Michael: [laughs] Well, the animals are everywhere. They’re in their habitats. They’re all over the ranch. And they come out in the daytime and they play and jump around, they have their own playground and area.

Oprah: Why, why were you so fascinated by animals, do you think?

Michael: Because I find in animals the same thing I find so wonderful in children. That purity, that honesty, where they don’t judge you, they just want to be your friend. I think that is so sweet.

Oprah: I do, too. We’ll be right back with Michael Jackson, live.

Announcer: Michael Jackson talks to Oprah. Ninety prime-time minutes with the ‘King of Pop’.

Oprah: We’re live at Michael Jackson’s house, in his theater and we asked NBC for ninety minutes. I don’t think it was enough time.

Michael: [laughs]

Oprah: I think we’ve cleared up all the rumors though. There are no chimps running around the house…

Michael: [laughs]

Oprah: No oxygen tank in the house. I don’t know, are you going to lay off the crotch a little bit?

Michael: [laughs] Ask the music.

Oprah: Ask the music will you lay off the crotch. Oh, we didn’t get about the inauguration. Did you tell President Clinton that you had to be the only person there singing?

Michael: That is horrible. That is the stupidest, craziest story that I have ever heard. I mean, why would I just want me and nobody else could be on the show, just me. That’s so stupid, to me. I mean, it’s crazy. That’s not even in my heart. I would never say anything like that. Again, somebody made it up and the whole world believed it. It is so false, it’s incredible.

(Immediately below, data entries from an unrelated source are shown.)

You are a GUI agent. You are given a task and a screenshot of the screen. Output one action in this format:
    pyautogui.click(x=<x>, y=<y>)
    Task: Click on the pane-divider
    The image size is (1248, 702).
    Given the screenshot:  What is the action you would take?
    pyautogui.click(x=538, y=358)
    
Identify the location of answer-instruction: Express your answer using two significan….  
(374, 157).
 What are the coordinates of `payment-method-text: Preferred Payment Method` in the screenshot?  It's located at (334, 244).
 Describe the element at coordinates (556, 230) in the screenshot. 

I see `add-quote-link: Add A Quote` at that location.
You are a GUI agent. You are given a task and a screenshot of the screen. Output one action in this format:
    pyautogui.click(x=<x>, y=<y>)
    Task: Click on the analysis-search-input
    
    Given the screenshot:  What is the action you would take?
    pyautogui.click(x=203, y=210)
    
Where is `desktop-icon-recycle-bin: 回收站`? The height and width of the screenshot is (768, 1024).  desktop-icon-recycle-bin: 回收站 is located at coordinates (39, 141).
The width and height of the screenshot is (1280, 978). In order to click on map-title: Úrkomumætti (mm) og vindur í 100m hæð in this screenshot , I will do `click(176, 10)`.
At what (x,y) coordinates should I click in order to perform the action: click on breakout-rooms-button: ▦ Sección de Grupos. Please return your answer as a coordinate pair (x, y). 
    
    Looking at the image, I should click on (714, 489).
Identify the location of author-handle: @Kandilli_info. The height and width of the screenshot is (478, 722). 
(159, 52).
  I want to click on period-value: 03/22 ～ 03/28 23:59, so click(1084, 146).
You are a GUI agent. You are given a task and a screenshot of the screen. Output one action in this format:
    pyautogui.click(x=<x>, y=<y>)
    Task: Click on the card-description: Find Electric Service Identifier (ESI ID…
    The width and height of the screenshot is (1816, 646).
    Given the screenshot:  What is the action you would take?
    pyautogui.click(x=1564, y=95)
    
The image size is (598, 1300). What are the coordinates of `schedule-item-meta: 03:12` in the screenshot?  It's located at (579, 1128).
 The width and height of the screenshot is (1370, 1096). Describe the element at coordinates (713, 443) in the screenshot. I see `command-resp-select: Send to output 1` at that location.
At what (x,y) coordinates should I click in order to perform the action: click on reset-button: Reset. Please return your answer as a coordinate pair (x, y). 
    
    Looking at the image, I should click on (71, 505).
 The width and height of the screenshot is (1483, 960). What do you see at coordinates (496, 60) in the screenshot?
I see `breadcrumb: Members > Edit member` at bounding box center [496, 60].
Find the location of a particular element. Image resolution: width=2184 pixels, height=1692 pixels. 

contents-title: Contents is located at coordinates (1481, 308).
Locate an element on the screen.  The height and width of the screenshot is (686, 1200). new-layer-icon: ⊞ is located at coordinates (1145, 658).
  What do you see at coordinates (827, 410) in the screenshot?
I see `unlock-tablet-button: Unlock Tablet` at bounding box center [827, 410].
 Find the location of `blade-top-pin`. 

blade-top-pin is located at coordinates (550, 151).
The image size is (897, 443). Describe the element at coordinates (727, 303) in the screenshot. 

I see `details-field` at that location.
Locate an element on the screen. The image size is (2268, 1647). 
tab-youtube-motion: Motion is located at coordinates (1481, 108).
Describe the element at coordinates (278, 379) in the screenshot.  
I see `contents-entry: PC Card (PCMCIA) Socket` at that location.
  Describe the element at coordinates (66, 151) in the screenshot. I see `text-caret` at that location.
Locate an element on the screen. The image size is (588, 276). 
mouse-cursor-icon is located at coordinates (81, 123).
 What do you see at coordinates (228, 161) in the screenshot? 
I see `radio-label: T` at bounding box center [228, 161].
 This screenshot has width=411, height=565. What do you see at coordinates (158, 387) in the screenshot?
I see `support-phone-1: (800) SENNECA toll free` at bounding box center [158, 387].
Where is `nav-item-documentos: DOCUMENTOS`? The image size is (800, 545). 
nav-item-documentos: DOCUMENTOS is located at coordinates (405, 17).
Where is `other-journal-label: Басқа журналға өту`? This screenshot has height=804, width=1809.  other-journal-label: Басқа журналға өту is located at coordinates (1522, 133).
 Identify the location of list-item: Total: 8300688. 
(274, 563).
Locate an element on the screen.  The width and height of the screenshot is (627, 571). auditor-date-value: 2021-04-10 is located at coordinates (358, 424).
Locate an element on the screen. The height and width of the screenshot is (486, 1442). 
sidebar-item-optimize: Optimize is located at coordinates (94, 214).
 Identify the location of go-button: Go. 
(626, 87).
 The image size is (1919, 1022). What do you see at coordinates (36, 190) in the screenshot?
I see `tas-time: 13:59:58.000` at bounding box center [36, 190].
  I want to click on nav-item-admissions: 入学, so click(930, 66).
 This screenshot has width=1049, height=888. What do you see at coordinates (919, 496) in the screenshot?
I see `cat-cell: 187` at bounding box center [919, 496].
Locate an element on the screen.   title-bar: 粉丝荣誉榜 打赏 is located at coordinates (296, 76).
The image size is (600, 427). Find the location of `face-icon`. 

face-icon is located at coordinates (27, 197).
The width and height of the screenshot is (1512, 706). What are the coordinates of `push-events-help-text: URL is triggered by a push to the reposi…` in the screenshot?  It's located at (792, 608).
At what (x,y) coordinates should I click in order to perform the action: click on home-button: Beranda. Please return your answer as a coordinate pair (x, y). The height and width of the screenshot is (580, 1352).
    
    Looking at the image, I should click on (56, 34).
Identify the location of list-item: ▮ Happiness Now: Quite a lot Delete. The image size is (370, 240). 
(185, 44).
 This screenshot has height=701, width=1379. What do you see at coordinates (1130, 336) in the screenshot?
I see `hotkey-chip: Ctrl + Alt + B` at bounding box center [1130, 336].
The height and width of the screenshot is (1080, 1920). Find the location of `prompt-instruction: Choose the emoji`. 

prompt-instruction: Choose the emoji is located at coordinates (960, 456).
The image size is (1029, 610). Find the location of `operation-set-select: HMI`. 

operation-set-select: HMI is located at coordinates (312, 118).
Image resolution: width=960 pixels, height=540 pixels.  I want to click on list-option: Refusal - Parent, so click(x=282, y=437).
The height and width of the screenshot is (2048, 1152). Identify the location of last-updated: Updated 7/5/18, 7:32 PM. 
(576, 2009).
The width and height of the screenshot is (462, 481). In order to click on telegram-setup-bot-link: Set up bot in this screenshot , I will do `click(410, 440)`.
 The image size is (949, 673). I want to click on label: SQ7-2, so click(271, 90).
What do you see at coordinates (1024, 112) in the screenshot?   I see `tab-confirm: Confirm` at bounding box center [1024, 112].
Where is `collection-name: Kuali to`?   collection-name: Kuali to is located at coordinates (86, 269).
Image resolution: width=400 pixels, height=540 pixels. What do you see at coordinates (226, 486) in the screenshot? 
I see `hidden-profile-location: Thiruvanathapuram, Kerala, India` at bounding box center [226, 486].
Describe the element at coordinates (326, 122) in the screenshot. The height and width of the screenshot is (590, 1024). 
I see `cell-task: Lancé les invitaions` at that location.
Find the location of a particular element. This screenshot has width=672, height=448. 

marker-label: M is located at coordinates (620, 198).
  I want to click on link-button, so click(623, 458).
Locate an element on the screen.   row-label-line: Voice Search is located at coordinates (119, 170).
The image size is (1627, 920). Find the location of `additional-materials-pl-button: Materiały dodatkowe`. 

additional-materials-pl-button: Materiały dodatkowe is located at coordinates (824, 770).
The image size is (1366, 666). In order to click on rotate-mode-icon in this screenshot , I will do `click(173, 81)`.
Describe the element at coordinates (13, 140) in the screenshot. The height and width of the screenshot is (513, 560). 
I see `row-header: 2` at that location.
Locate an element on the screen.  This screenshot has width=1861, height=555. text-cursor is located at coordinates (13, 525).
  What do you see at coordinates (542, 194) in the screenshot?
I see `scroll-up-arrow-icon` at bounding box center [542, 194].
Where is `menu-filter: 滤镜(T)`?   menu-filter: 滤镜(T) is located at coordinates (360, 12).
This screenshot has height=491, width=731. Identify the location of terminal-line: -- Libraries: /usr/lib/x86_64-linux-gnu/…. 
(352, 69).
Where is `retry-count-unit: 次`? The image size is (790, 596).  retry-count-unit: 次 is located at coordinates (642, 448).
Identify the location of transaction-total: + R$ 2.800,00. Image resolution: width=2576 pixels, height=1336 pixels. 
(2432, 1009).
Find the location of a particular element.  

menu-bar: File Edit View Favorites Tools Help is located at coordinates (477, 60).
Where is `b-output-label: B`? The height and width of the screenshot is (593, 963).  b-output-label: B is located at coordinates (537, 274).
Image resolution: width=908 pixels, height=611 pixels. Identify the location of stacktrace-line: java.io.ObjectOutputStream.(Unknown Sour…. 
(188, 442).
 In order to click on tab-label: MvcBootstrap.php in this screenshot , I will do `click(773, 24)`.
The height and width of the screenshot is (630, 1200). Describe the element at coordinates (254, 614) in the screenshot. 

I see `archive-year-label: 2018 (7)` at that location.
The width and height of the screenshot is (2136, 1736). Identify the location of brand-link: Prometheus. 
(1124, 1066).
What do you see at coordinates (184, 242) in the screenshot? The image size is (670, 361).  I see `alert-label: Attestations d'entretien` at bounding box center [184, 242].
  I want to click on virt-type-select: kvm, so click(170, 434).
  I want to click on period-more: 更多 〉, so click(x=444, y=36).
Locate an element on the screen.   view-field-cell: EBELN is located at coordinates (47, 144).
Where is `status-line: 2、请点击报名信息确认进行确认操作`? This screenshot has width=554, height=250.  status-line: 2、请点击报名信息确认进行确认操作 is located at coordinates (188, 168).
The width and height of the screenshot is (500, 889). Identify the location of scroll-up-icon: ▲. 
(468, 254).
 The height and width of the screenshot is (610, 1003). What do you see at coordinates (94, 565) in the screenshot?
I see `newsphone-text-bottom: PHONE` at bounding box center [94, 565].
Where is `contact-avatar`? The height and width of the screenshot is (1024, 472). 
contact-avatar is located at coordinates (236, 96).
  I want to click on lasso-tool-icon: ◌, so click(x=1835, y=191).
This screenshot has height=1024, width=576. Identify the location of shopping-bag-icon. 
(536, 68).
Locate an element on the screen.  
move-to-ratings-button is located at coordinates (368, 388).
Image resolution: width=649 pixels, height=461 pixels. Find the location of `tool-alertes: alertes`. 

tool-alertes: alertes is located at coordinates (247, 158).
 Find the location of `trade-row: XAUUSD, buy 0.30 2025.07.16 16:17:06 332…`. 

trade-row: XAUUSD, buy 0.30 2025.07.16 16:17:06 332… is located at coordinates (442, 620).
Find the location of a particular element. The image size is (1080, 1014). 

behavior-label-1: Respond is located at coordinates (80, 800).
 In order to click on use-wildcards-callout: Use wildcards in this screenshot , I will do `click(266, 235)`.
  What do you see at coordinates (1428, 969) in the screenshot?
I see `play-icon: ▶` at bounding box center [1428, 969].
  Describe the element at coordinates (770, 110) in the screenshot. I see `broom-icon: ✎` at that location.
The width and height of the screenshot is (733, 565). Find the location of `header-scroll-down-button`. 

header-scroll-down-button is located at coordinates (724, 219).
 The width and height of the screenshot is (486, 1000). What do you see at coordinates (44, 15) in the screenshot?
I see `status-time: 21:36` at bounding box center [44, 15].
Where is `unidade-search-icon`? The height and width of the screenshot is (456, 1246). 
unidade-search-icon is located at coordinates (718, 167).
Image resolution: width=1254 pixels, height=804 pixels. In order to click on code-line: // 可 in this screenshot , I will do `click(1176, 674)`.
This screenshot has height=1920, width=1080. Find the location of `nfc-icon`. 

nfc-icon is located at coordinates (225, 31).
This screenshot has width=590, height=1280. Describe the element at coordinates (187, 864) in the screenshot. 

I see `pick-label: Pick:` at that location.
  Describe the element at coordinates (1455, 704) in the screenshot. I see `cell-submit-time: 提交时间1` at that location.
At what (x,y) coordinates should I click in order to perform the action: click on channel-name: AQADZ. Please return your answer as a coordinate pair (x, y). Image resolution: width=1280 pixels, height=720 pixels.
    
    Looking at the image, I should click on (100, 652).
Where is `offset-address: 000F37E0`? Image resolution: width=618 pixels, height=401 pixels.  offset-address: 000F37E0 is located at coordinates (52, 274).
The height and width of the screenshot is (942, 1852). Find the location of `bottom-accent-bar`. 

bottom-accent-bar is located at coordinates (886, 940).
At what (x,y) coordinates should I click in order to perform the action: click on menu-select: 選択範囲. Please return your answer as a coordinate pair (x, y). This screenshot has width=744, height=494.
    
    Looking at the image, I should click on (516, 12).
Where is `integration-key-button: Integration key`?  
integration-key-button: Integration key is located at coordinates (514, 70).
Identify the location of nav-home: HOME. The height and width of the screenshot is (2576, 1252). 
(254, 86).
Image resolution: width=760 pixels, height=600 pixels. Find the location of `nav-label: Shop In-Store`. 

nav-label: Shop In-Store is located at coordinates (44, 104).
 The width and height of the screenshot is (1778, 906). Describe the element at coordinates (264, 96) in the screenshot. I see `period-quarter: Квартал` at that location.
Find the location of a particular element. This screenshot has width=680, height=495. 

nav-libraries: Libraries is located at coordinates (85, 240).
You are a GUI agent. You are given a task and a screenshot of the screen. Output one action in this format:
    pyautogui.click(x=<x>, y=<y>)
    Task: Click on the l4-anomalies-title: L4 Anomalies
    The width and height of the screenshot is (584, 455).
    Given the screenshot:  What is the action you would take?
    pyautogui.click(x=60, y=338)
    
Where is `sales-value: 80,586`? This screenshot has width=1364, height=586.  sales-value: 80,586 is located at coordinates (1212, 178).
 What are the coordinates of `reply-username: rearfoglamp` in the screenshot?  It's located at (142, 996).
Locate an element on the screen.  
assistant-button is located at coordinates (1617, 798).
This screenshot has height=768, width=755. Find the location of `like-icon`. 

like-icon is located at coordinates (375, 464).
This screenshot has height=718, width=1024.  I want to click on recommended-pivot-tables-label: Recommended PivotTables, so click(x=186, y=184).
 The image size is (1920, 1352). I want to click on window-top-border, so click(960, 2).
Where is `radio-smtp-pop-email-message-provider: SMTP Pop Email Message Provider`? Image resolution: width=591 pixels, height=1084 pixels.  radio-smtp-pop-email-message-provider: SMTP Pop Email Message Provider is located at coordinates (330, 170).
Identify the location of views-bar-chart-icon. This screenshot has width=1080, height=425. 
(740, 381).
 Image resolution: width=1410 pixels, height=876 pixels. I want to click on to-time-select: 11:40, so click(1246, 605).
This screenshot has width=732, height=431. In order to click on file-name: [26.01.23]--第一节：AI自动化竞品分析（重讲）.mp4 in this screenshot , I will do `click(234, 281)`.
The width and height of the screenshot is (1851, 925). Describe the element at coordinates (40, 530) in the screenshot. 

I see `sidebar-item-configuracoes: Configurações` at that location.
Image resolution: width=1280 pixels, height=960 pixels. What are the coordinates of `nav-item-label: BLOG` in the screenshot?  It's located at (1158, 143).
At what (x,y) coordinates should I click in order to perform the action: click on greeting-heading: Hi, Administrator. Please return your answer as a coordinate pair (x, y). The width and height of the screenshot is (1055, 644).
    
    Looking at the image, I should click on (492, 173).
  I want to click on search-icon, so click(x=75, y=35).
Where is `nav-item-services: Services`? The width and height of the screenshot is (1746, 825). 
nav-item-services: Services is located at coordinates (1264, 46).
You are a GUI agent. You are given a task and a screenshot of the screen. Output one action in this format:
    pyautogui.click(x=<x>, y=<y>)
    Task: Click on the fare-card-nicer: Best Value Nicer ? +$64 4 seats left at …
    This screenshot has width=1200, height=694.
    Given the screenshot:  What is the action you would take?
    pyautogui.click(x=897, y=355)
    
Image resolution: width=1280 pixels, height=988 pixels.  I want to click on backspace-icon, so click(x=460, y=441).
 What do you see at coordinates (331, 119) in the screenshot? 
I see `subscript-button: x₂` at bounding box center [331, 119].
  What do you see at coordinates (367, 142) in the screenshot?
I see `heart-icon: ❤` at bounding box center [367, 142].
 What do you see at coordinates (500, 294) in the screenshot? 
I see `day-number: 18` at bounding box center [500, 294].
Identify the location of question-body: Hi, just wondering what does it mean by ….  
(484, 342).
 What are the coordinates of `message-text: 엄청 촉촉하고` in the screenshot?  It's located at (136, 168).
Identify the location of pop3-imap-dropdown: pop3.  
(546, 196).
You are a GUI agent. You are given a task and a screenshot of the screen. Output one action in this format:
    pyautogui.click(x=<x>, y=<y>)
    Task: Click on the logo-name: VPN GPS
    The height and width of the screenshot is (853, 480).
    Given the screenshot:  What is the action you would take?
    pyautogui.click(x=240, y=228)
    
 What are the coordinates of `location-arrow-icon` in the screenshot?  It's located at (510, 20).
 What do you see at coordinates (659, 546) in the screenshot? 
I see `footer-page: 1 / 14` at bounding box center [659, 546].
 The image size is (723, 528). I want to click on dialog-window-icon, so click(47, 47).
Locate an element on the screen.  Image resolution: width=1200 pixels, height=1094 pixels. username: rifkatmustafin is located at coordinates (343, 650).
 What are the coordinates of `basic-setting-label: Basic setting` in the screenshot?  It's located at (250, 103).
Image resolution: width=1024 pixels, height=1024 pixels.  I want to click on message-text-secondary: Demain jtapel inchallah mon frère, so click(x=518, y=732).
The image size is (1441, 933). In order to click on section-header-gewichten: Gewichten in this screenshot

Oprah: What do you want, want most… what do you want the world to know about you most? I asked Liz that of you, what do you want them to know?

Michael: Like to be remembered for?

Oprah: Not to be remembered for… what about for now? Forget remembered.

Michael: Oh, known for now. As to be an artist, a great artist. I… I love what I do and I would love people to love what I do and to be loved. I just simply want to be loved wherever I go. All over the world, because I love people of all races from my heart, with true affection.

Oprah: Hmm. You know, Gene Siskel who’s a movie critic asked me this question once. And I love the question, so I am going to ask you.

Michael: Yeah?

Oprah: You’re 34 years old. What do you know for sure?

Michael: Hmm. What do I know for sure?

Oprah: What do you know for sure?

Michael: Oh boy, I’m still learning. I mean, life is an education for me. I can’t say that I know anything for sure. I really believe that.

Oprah: I can’t thank you enough for letting us in and I wish you all the happiness in the world. I loved being here because it makes me feel like a child again and one of the things I promised myself was that when this interview was over — live around the world — I was going to go get on that ‘Ferris Wheel’!

Michael: [laughs]

Oprah: And that is exactly what I intend to do. I’m gonna take off my blue shoes and I’m gonna ride that ‘Ferris Wheel’!

Michael: [continues laughing]

Oprah: I’m gonna have a good time and have myself a little popcorn, maybe, and maybe when it’s all over, you’ll teach me how to do the ‘Moonwalk’ — when everybody’s not looking!

Michael: O.K.! O.K.! That sounds good.

Oprah: Yeah! This was fun!

Michael: Yeah! Lots of fun!

[They leave the theater together to go to the amusement park.]